We need to become world-leaders in developing, installing and promoting Memetic Branding™, a functional internal system for driving margin, market share, or both.
In a world dominated by cultural movement, content, and ecommerce across myriad media, we need to double down on a brand as a memetic device both within and beyond an organisation’s four walls. This means having a focus not just on extremely good work at an executional level, but on a practical and theoretical level, too. It means being equally dedicated to 1) honing an individual solution for each client; 2) tailoring the delivery in such a way that they not only understand it, but use it as their own, and; 3) abstracting what we’ve learned from any one individual project into a broader, deeper and richer understanding of Memetic Branding, such that we can share it internally and externally as a methodology.
We need to be on the bleeding edge of e-commerce development, integrating the latest in emerging technologies to make creative commerce that converts.
Ecommerce is the future, and the future’s here, now. We need to stay ahead of a rapidly-evolving world by leveraging emerging technologies and methodologies to create proprietary, scalable, integrated, cross-platform e-commerce solutions that deliver measurable results to all of our clients. We need to achieve our own internal economies of scale by learning on the job, and constantly updating our own best practice into a set of strong opinions about ecommerce technology, then be humble enough to hold them loosely as and when we get better ideas, data, or opportunities. It’s our job to make products that help businesses scale by creating systems that allow a brand narrative to draw a customer across a wide range of mediums and platforms, and ultimately back to the checkout.
We need to become a real-world teaching academy, investing generously in raising the standard of knowledge and experience of not just our staff and our clients, but our entire industry.

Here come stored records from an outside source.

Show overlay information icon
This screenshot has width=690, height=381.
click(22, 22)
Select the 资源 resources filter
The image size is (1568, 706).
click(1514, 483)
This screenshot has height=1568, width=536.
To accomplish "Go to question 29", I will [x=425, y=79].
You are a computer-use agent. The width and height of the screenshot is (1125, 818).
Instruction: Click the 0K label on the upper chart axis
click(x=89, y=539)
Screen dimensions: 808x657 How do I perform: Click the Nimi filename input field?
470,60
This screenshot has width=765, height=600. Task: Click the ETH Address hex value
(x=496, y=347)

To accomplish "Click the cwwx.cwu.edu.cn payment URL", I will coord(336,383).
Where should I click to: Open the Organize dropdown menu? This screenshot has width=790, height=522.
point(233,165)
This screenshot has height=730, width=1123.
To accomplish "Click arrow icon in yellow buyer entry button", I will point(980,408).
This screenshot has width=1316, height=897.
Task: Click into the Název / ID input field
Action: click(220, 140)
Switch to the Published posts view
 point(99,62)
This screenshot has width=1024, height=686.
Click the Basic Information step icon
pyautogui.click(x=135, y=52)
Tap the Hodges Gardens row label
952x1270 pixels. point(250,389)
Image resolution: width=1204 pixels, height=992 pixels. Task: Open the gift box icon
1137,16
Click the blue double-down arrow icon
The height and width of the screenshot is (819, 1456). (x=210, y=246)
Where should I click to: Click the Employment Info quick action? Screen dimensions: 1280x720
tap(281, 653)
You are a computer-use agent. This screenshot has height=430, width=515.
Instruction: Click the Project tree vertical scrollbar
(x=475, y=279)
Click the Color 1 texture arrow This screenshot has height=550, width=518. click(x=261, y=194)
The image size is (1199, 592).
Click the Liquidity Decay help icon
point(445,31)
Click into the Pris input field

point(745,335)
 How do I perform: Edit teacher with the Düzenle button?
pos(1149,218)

If the status quo is a losing strategy, then to stop learning is tantamount to admitting defeat. So we need to be collectively dedicated to constantly learning. And because the best way of testing your knowledge on something is to teach it to someone else, everything we learn should be codified and shared on graduated scale: Management, Staff, Clients, Industry. Secondary to raising our own internal standards of work and knowledge, this should be both a way of attracting the best and brightest clients and colleagues to the business, and accelerating their career paths through their time with us, however long or short it may be.